Wer junge Kinder hat, weiss, wie schwierig es ist, mit ihnen über die aktuellen Waldbrände, Wirbelstürme, Überschwemmungen oder die Hitzewelle in der Schweiz zu reden. Auch wenn es solche Ereignisse immer gegeben hat, lässt die Wissenschaft keinen Zweifel, dass es mehr werden. Und sie immer heftiger ausfallen.

Man möchte ihnen sagen, dass sich die Erwachsenen auch wie Erwachsene benehmen und alles Nötige gegen die Klimaerhitzung tun, damit ihre Kinder und Enkelkinder auch noch eine Zukunft haben. Doch das wäre gelogen. Kurz vor den Wahlen ziehen Politiker:innen der grössten Partei des Landes den menschengemachten Klimawandel offen in Zweifel – oder greifen gleich ganz zu dessen Leugnung. Als wären sie kollektiv auf den Kopf gefallen.

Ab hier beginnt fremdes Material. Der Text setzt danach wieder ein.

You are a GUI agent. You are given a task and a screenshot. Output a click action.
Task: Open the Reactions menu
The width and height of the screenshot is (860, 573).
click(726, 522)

Die Leugnung in den Reihen der SVP ist jedoch nicht die einzige irrationale Reaktion auf die Klimaerhitzung. Es gibt noch viele mehr:

Da wäre etwa die Beschönigung durch Medienbeiträge über glückliche Menschen, die auf Gummibooten oder in der Badi chillen. Und dies just in jenen Tagen, in denen die Nullgradgrenze in der Schweiz erstmals auf 5298 Meter stieg und man den Gletschern mit blossem Auge beim Schmelzen zusehen kann. Man mag den Journalist:innen zwar verzeihen – schliesslich waren es jüngst ja tatsächlich schöne Badetage. Aber dennoch tragen sie zu einer gefährlichen Verharmlosung des Problems bei, wie der Klimaaktivist Marcel Hänggi auf Twitter bemerkte.

Trotz der Erfolge, die dank des Drucks der Klimabewegung in den letzten Jahren erzielt wurden, beruht zudem ein Grossteil der Klimapolitik auf übertriebener Hoffnung: darauf, dass die Autobahnen, deren Ausbau SVP-Verkehrsminister Albert Rösti eben verkündet hat, irgendwann – so Gott will – mit CO₂-neutralen Autos befahren werden (vgl. «‹Die Mobilitätswende geschieht definitiv zu langsam›»). Auf der Hoffnung, dass wir das Bruttoinlandprodukt weiterhin alle vierzig Jahre verdoppeln können und der Treibhausgasausstoss trotzdem bis 2050 auf null sinkt; auch wenn dieser seit zwanzig Jahren bei gut 110 Millionen Tonnen stagniert. Und auf der Hoffnung, dass man nur die erneuerbaren Energien auszubauen braucht, um den CO₂-Ausstoss zu senken – auch wenn zig Studien glasklar zeigen: Solange der Verbrauch der fossilen Energie nicht beschränkt wird, sinkt er nicht. Die erneuerbare Energie kommt lediglich zusätzlich hinzu.

Irgendwie werde es der Mensch auch diesmal wieder schaffen, mit seinem Erfindergeist einen Weg zu finden, heisst es. Schön. Nur sprechen die Fakten bis jetzt dagegen. Die Politik müsste endlich fossile Energie beschränken – und den verbleibenden Kuchen gerecht verteilen. Alles andere ist Quacksalberpolitik.

Wer Forderungen stellt, dem wird von einigen jedoch vorgeworfen, die Klimaerhitzung zu politisieren, etwa vom «Tages-Anzeiger», der Anfang Sommer prominent eine Entpolitisierung der Klimadebatte forderte: Ja, die Häufung und die Intensität von Extremwetterereignissen seien die Folge des Klimawandels. Aber: Man dürfe dies nun ja nicht missbrauchen, um politische Forderungen abzuleiten – wie etwa, dass der Fussabdruck der Reichsten beschränkt werden müsse. Man kratzt sich am Kopf und fragt sich: Was soll denn Politik anderes tun, als politische Antworten auf drängende Probleme zu liefern?

Die Forderung, die Klimaerhitzung nicht zu politisieren, ist selbst Politik. Politik zugunsten des Status quo.

Schliesslich ist da noch der altbekannte Versuch, die Boten zu erschiessen, sie zu diskreditieren, um die Nachricht nicht hören zu müssen; das grosse Problem sind auf einmal die Klimabewegung, die sich angeblich radikalisiere, und die Heuchelei ihrer Angehörigen, von denen einige auch schon in einem Flugzeug gesessen hätten. Ein moralischer Widerspruch? Vielleicht. Doch selbst wenn Klimaaktivist:innen täglich mit dem Privatflugzeug um die Welt jetten würden: Auch das würde an der Wahrheit ihrer Botschaft nichts ändern.

Wer gegenüber seinen Kindern ehrlich ist, muss ihnen gestehen: Die Klimaleugnung der SVP ist vielleicht nicht einmal der grösste Bremsklotz in der Klimapolitik.